## TEXT PASSAGE
# Colson Grill Tank For Early Postwar Looptail



## tryder (Apr 24, 2019)

Original Paint Color Match Please

Like this bike only a little crusty 

https://thecabe.com/forum/threads/colson-imperial.149772/


----------



## tryder (Apr 30, 2019)

Red center. Black outer with chrome grills. Og paint & a little crusty please.
Thanks!


----------



## hcdsign (May 11, 2019)

Good luck finding a tank, even in the wrong color!  You will probably have to buy and entire bike to get a tank/grill.  I have a 1953 & 1941 Imperial, with red/black tanks.  The paint scheme is opposite on each tank.  I currently have the red tank on the red bike, and really like it.

Im still looking for the cast grill for my project 1941, and it is pretty much impossible..


----------



## then8j (May 11, 2019)

Hcdsign.........Why don’t you sell him one of your two tanks?


----------



## hcdsign (May 11, 2019)

then8j said:


> Hcdsign.........Why don’t you sell him one of your two tanks?




Sorry, If I had an extra tank, I would cut it loose...

The other tank is for my 1941 Imperial deluxe.  Picture was before I removed the brown house paint..


----------



## tryder (May 12, 2019)

hcdsign said:


> Good luck finding a tank, even in the wrong color!  You will probably have to buy and entire bike to get a tank/grill.  I have a 1953 & 1941 Imperial, with red/black tanks.  The paint scheme is opposite on each tank.  I currently have the red tank on the red bike, and really like it.

## DATA SUPPLIED
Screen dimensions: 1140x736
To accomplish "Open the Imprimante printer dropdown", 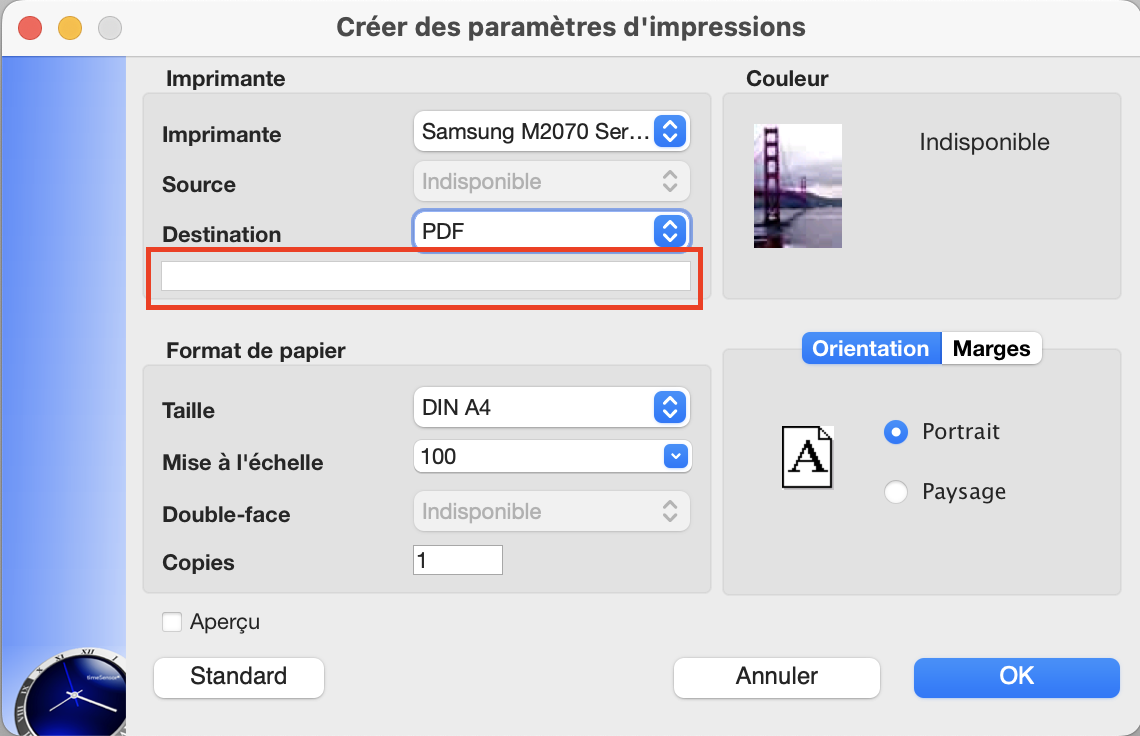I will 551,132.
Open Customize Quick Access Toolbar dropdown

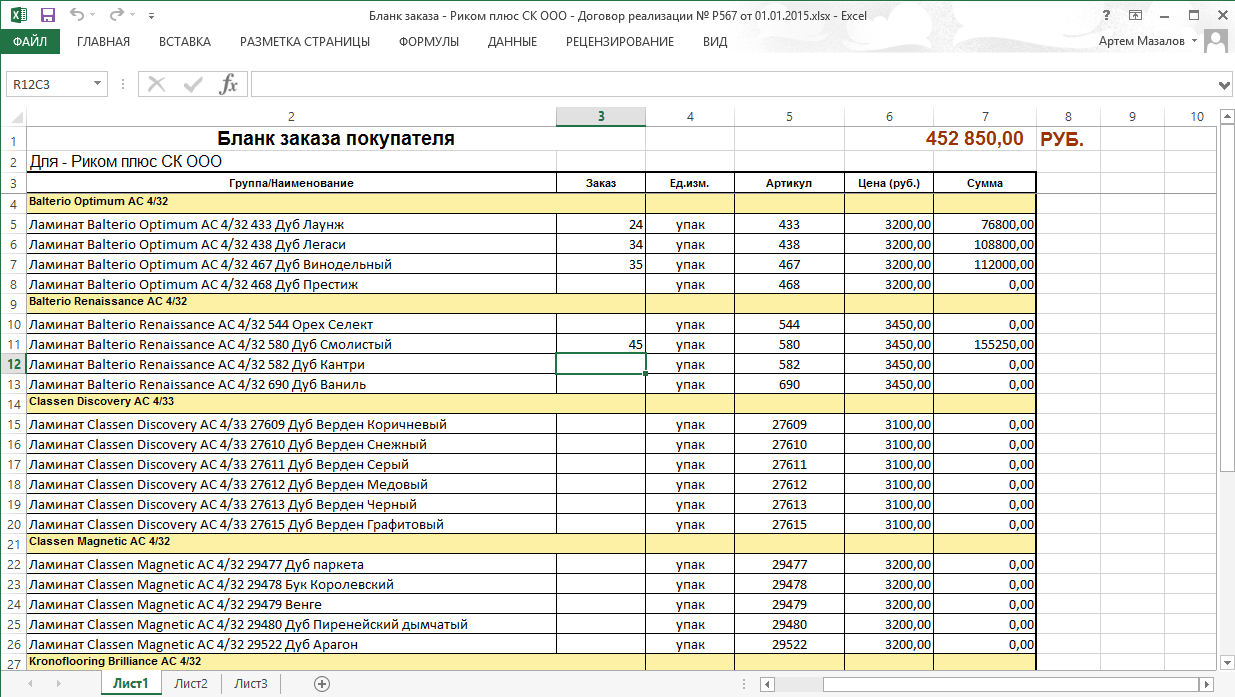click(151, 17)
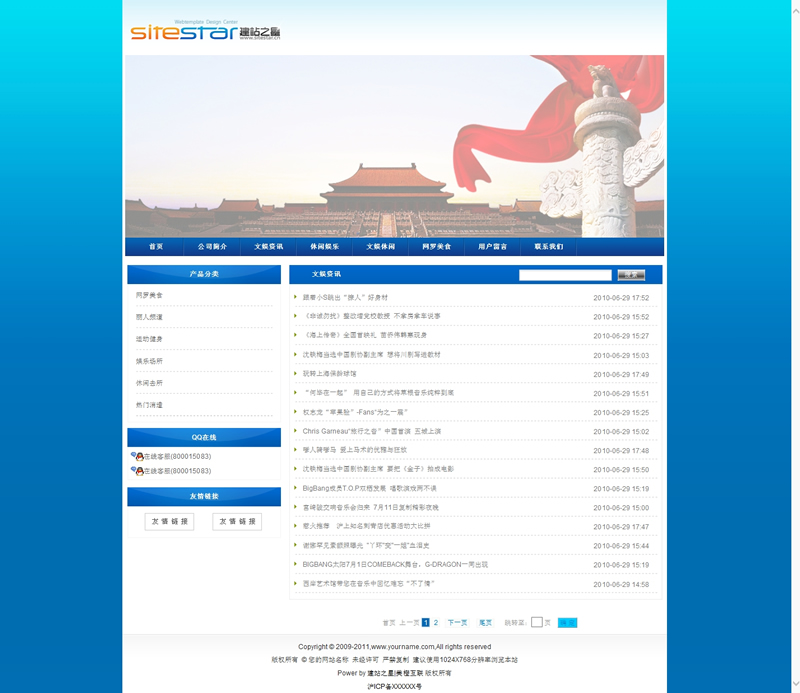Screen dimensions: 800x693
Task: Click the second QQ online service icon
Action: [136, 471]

## BRIEF
Copy out the whole forum thread about the Colson grill tank above, word for word.

## EXERCISE OUTPUT
# Colson Grill Tank For Early Postwar Looptail



## tryder (Apr 24, 2019)

Original Paint Color Match Please

Like this bike only a little crusty 

https://thecabe.com/forum/threads/colson-imperial.149772/


----------



## tryder (Apr 30, 2019)

Red center. Black outer with chrome grills. Og paint & a little crusty please.
Thanks!


----------



## hcdsign (May 11, 2019)

Good luck finding a tank, even in the wrong color!  You will probably have to buy and entire bike to get a tank/grill.  I have a 1953 & 1941 Imperial, with red/black tanks.  The paint scheme is opposite on each tank.  I currently have the red tank on the red bike, and really like it.

Im still looking for the cast grill for my project 1941, and it is pretty much impossible..


----------



## then8j (May 11, 2019)

Hcdsign.........Why don’t you sell him one of your two tanks?


----------



## hcdsign (May 11, 2019)

then8j said:


> Hcdsign.........Why don’t you sell him one of your two tanks?




Sorry, If I had an extra tank, I would cut it loose...

The other tank is for my 1941 Imperial deluxe.  Picture was before I removed the brown house paint..


----------



## tryder (May 12, 2019)

hcdsign said:


> Good luck finding a tank, even in the wrong color!  You will probably have to buy and entire bike to get a tank/grill.  I have a 1953 & 1941 Imperial, with red/black tanks.  The paint scheme is opposite on each tank.  I currently have the red tank on the red bike, and really like it.